== Supplied records ==
□ □ □ □ □ □ □
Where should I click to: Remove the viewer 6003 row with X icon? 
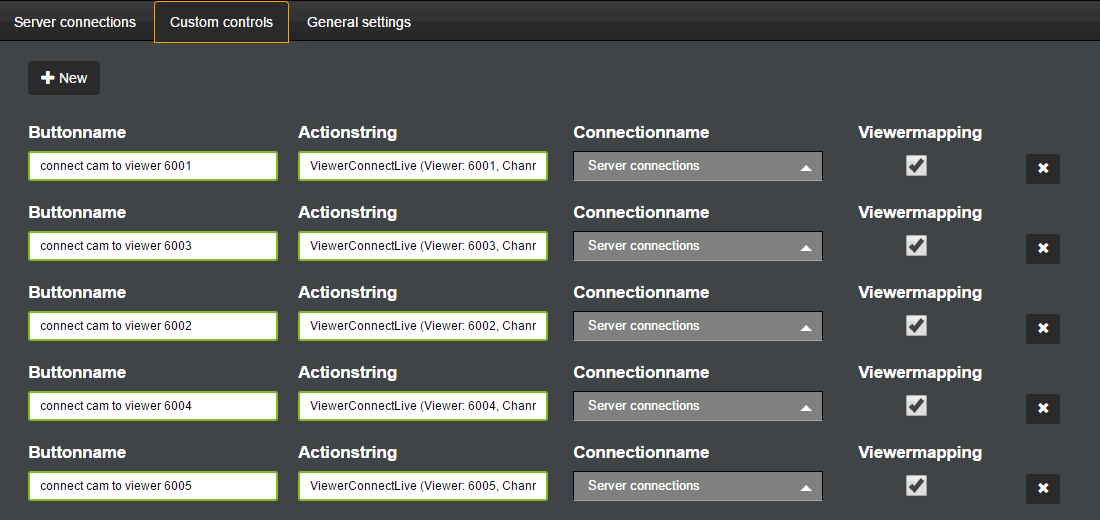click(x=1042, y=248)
□ □ □ □ □ □ □
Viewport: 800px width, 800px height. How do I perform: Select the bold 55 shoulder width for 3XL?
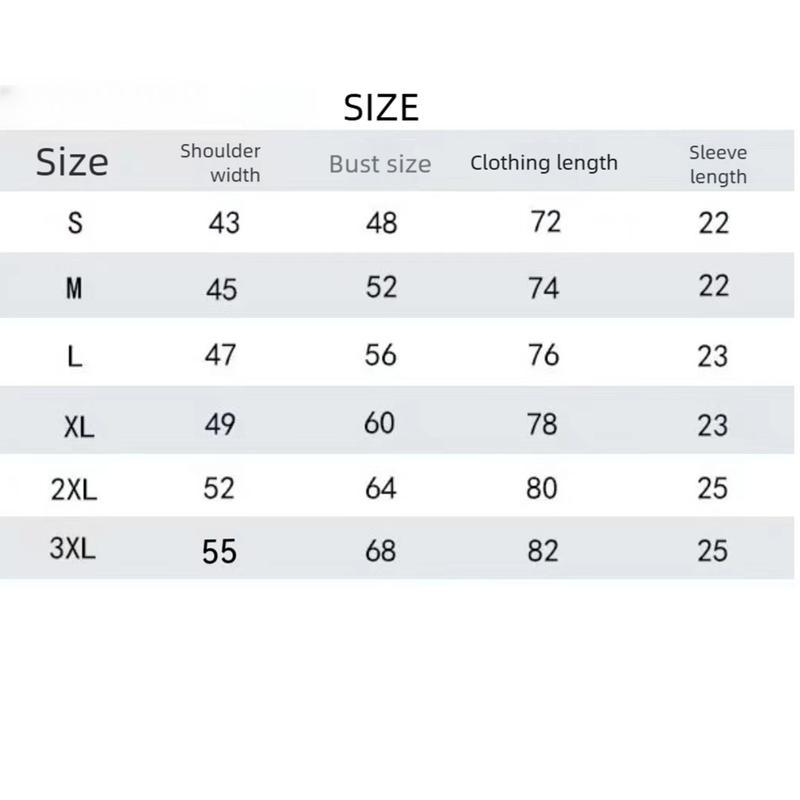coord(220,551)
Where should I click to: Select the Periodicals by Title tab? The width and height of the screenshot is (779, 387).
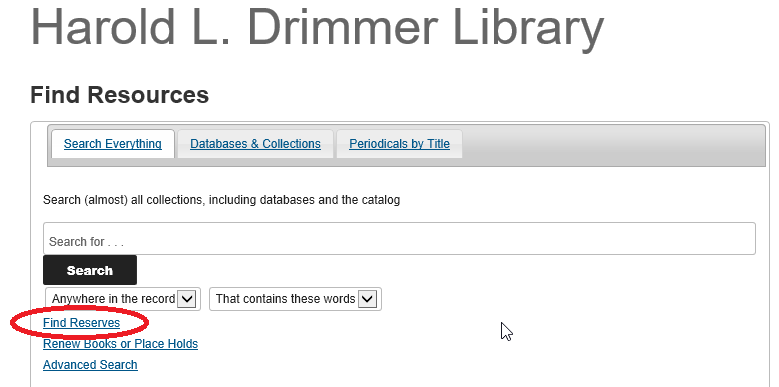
□ □ □ □ □ □ □
== Task item ==
Starting at the line above that has "Viewport: 800px width, 800px" and ending at the line that has "Where should I click to: Select", copy each line exactly, leaving the pictures out and adding nothing.

== Answer box ==
Viewport: 800px width, 800px height. How do I perform: Select the bold 55 shoulder width for 3XL?
coord(220,551)
Where should I click to: Select the Periodicals by Title tab? The width and height of the screenshot is (779, 387).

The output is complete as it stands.